The innovation engine for new materials

Taishi Kato

Taishi Kato


University of California Santa Barbara


Electrical and Computer Engineering

Site Abroad: 

Micro/Nanoelectronics, Tyndall National Institute, Cork


Maryam Shayesteh

Faculty Sponsor(s): 

Ray Duffy

Project Title: 

Modeling advanced Germanium devices

Project Description: 

Silicon's robust qualities have made it the semiconductor of choice but as device scaling becomes increasingly more difficult alternative semiconductor materials are being researched. Germanium is viewed as a possible candidate to replace silicon in MOS devices due to its high electron (3900 cm/ V·s) and hole (1900 cm/ V·s) mobilities.
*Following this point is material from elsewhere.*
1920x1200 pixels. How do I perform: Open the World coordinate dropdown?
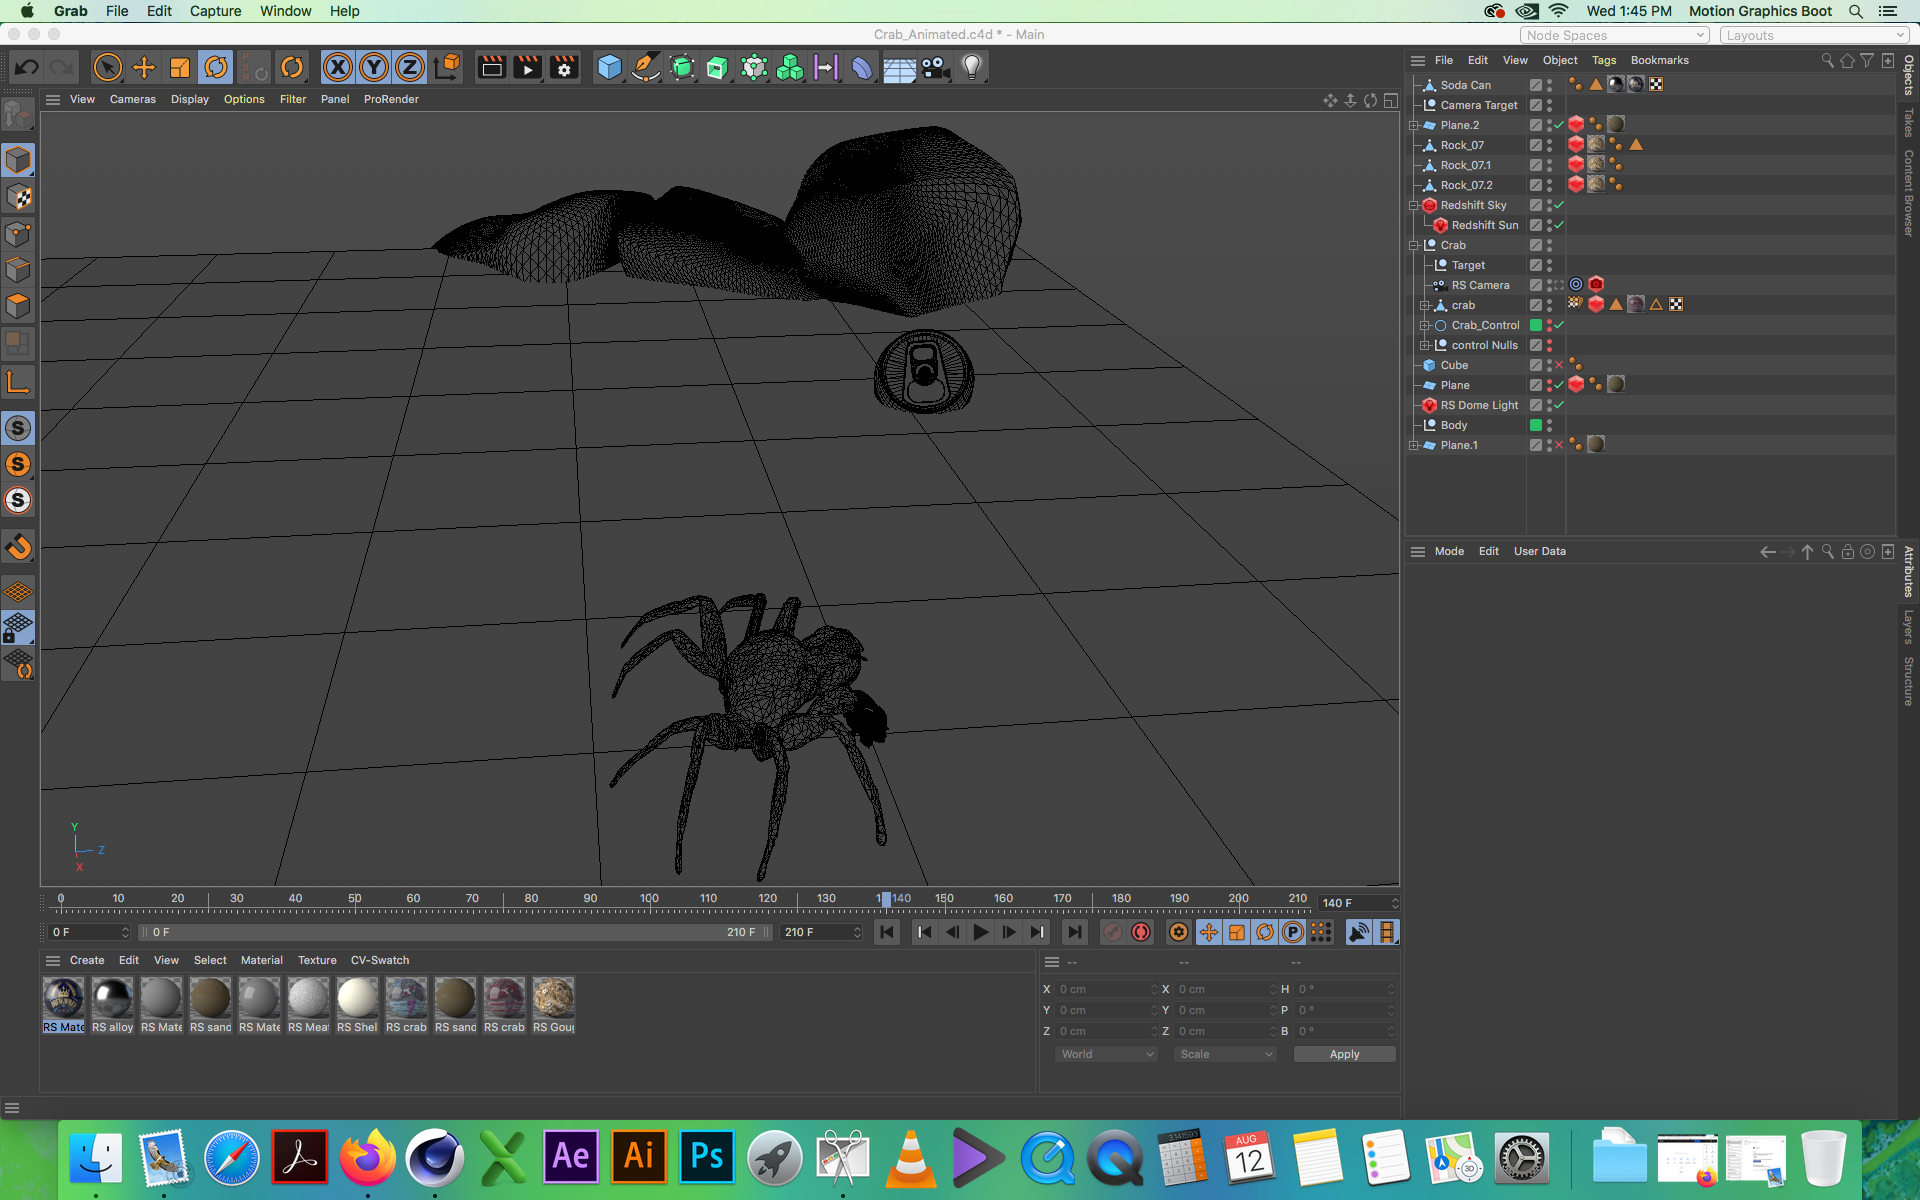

In the case of silicon simulations, modelling and processing techniques are well established and are easily accessible but this is not the case for germanium. Modelling is a crucial tool in device research, processing devices for every experimental option is costly and time consuming compared to a modelling program which can run simulations quickly and provide valuable insight into experimental results without actually having to buy materials. Modelling programs also offer knowledge of the physics that takes place within the device in addition to optimizing the entire production of such components. This project sought to alter an existing silicon modelling program to accurately simulate germanium structures; the programs used were Silvaco’s ATLAS and ATHENA. This modification was done by using an existing modelling program created for silicon and manually manipulating the default parameters to match germanium’s mobility and recombination parameters. After implementing the correct parameters to fit a germanium model a resistor, diode and MOSFET were modelled in the program. The characteristics such as current densities, junction depth, dopant concentration, and electric field of simulated germanium devices were compared with expected results and with silicon devices offering further understanding of the behaviour of germanium based devices.